The subways are great hence buy or rent a bike and have some fun exercise while mingling on the wheels with other locals. With the unbelievable traffic jams in the main cities of China, a bicycle might be just what you need to save you the nightmare of the rich car life while giving you a taste of what’s local. Also, China’s trains are everything, modern, super affordable, stylish, comfortable and most importantly fastest. Why would you miss an opportunity of enjoying such greatness while saving some bucks while at it?

6. Eat at home and pack leftovers for lunch.

In Chinese culture, home cooked meals are always the best since they present the perfect time for family bonding as well as good on the pocket. It is way cheaper when you prepare your meals at home and pack the leftovers to bring to school or work.
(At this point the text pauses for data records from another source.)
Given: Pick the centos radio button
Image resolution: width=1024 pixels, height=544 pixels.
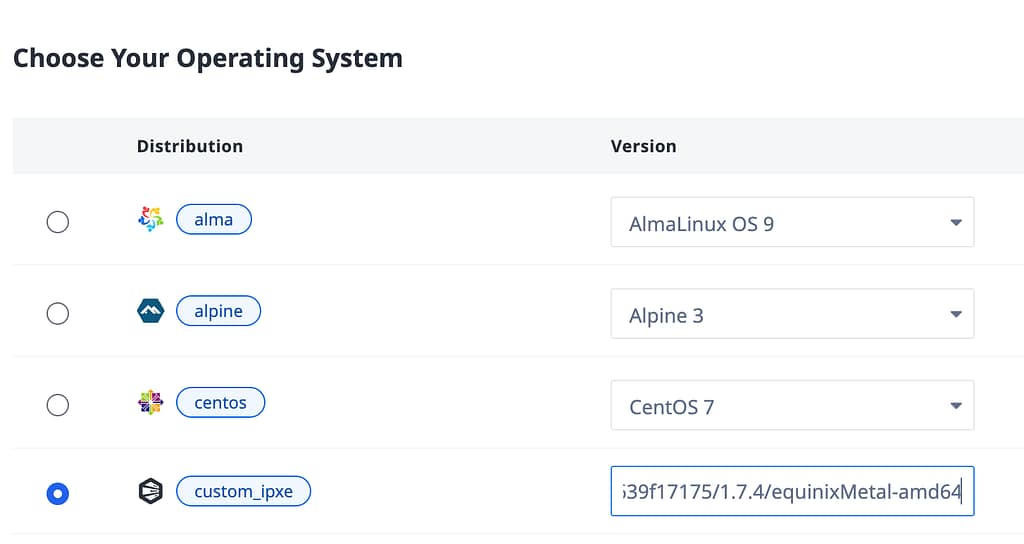Looking at the screenshot, I should [x=58, y=405].
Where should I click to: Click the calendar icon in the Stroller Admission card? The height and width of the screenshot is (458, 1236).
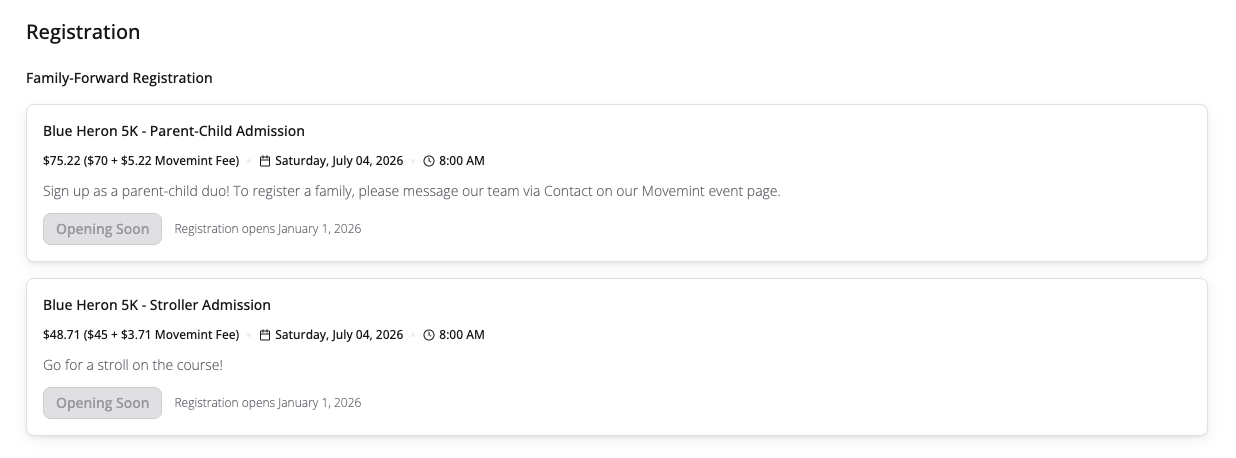(x=265, y=335)
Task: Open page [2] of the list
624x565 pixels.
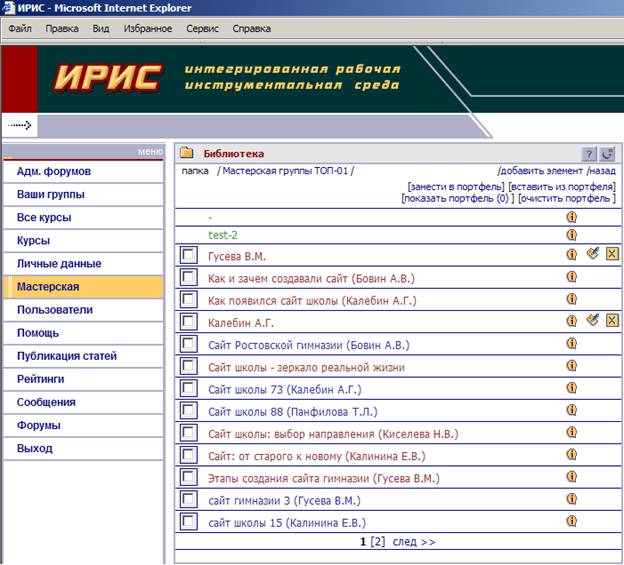Action: 378,542
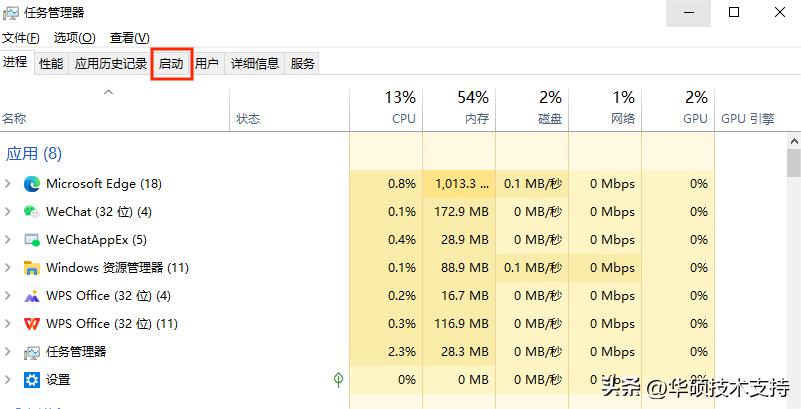Expand the WeChat process group
Screen dimensions: 801x409
pos(9,212)
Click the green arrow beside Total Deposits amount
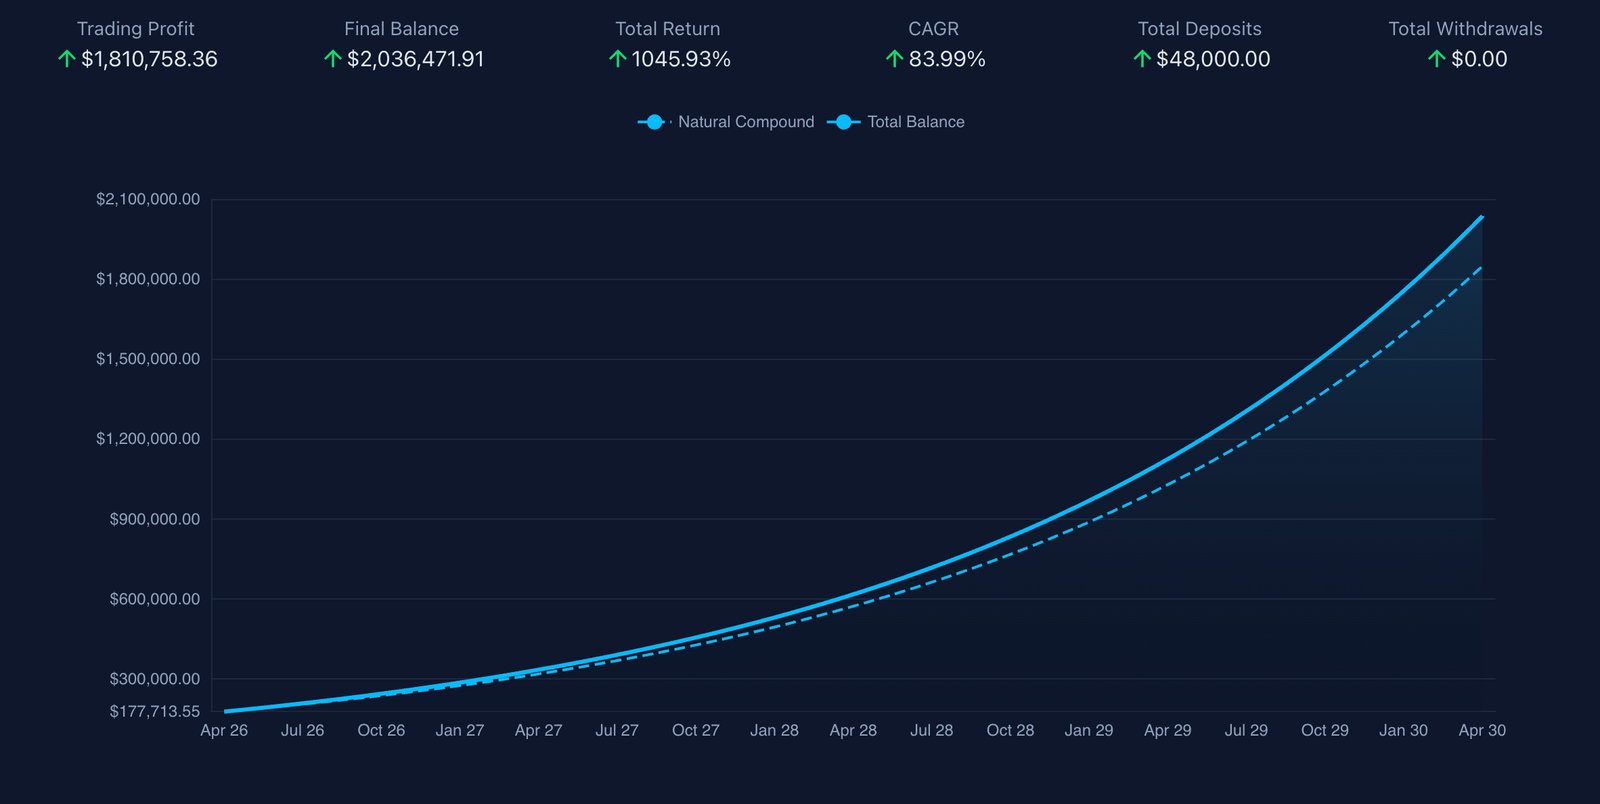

If you are on a budget or even otherwise, it can be quite expensive to eat at the restaurants on a daily basis, and if you incline towards saving, it should be the last thing you plan to do.

7. Go to Cheaper/Free Sights

As one great mind once said, “The best things in life are free.’ Therefore, some of the perfect ways to experience China do not ask you to pay a dime. Get the different mentality out of your head and do things that locals do such as strolling along the Bund, enjoying the county parks and Hongkong’s beaches and watching tai-chi in a park.

8. Don’t Explore China during expensive peak times

During summer and likewise peak seasons, everything is expensive, the hotels, the parks, and any other attractions. The locals would prefer to experience China during low seasons e.g., in winter because it not only saves on it to avoid the touring crowds and have a quieter stress-free experience. Also, avoid public holidays since most of the attractions will be super expensive and crowded.Just save for the same experience during low season and enjoy the same amazing China but for less money with up to 60% savings.

9. Exploring less expensive destinations

China is rich in culture, tourist destination, and attraction. The fun does not just begin in Beijing, move to Shanghai then end in Hong Kong. These areas are pretty costly and if you want to save, steer clear of such area and be more adventurous. Discovery China’s hidden fortune in less expensive not so famous areas.

China is quite a strong saving culture which is a quite positive influence. Saving is not complicated; it is an act of self-discipline, small behavioral shifts, and small sacrifices. For the world’s economy to grow then individuals must be better consumers but what happens next when you consume everything and remain in debt for the rest of your life? It’s a bullet too painful to take for the economy. Living in China as a local is impressive yet resourceful since you learn about independence and a lot of all these other good things that you never thought could be possible such as saving.